Auf der anderen Seite sind wir in der globalen Welt einander so nah wie noch nie: Das Internet bringt Simon und mich täglich zusammen, wir können ein Gespräch führen, wie es nie zuvor möglich war.
DIE FURCHE: Was verbindet Christen und Juden?
WEIMAN: Es ist eine Tatsache, dass christliche Kirchen und viele Christen und Juden verstehen, dass wir eine einzigartige und besondere Beziehung haben: Juden und Christen teilen die Hebräische Bibel und die gemeinsame Geschichte. Wir sollten nicht zulassen, dass das durch die vielen Spannungen auf der Welt ausgehöhlt wird. Ich betone dabei, dass wir die Probleme auf unsere je eigene Art lösen müssen.
Der Staat Israel ist nicht verhandelbar: Heute leben dort sechs Millionen Juden. Diskutiert werden muss, welche Wege es gibt, die Konflikte anzugehen, wie ein Dialog entstehen kann.
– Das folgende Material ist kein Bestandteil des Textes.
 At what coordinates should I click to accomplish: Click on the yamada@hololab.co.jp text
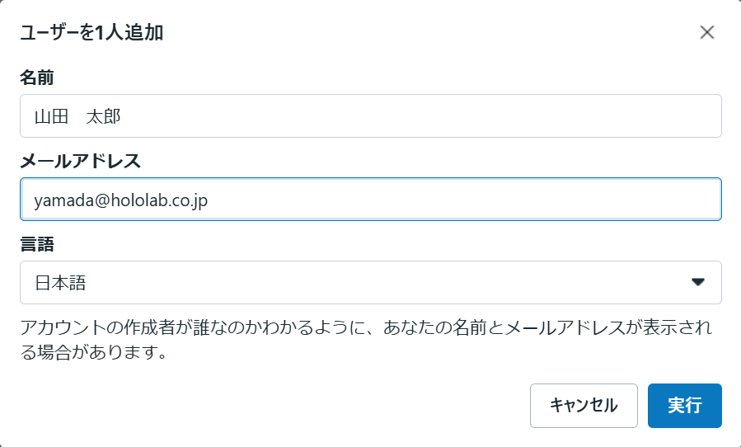point(120,200)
SCHOON: Zurück zur Frage nach der Solidarität mit Israel: Ich kann das auf einer institutionellen Ebene beantworten – ich bin ja ein Pastor der reformierten Kirche und Theologieprofessor. Oder auf der persönlichen. Ich habe sieben Jahre in Israelin einem christlichen Kibbuz gelebt. Ich bin dort 1973 mitten im Jom-Kippurkrieg angekommen. Das Leben im Krieg war für mich ein Test für die Solidarität. Ich habe dort mit meiner Familie gelebt, mit jüdischen Nachbarn, Überlebende des Warschauer Gettos, und mit arabischen Nachbarn: Ich habe damals palästinensische Unruhen wegen der Konfiskation von Land miterlebt. Ich abe viele palästinensische und viele jüdische Freunde gewonnen.
Ich sah meine Aufgabe und die der Kirchen darin, in Solidarität in diesem Land zu leben – mit Juden und Palästinensern, durch Brückenbauen zwischen den verschiedenen Gruppen. So ist meine Solidarität realistischer geworden. Die palästinensischen Freunde haben mich gefragt, wie Juden denken, und umgekehrt.
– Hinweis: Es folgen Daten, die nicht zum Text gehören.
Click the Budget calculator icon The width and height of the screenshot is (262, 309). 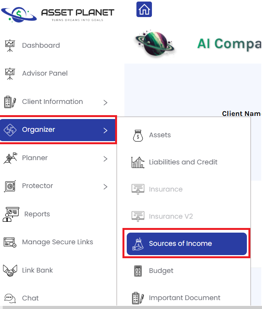click(138, 271)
DIE FURCHE: Und auf der Institutions-Ebene … SCHOON: … antworte ich, dass meine Kirche in ihre Ordnung geschrieben hat, dass wir als Kirchen mit dem jüdischen Volk in einen unauflöslich und unteilbar verbunden sind. Dazu müssen wir stehen. Dieser grundlegende Text wird durch die täglichen Ereignisse immer wieder in Frage gestellt, durch die Gewalt, durch den Terror. Wir müssen lernen, mit diesen Ereignissen zu leben, gleichzeitig aber im Gespräch zu bleiben und zu allen Seiten Kontakt zu halten.

DIE FURCHE: Christen im Nahen Osten gehören im Allgemeinen der palästinensischen Seite an. Macht das den christlich-jüdischen Dialog nicht schwieriger?

SCHOON: Die Hauptgruppe sind natürlich palästinensische Christen. Aber die sind auch in einer schwierigen Lage, denn sie sind eine Minderheit in der Minderheit der Araber. Sie können von uns Christen Freundschaft erwarten. Als westliche Christen sind wir in Israel in einer besonderen Lage.
Ich bin darüber schockiert, dass die meisten westlichen Christen meinen, komplett auf der einen oder der anderen Seite stehen zu müssen – 100 Prozent projüdisch oder 100 Prozent propalästinensisch. Das ist nicht gut. Denn sie müssen in Solidarität leben, und warum sollten sie nicht Freunde beider Seiten sein? Schalom für den Staat Israel heißt auch Schalom für die 20 Prozent Palästinenser, die innerhalb der Grenzen Israels leben. Westliche Christen sollten Brücken bauen, mit beiden Seiten mitleiden.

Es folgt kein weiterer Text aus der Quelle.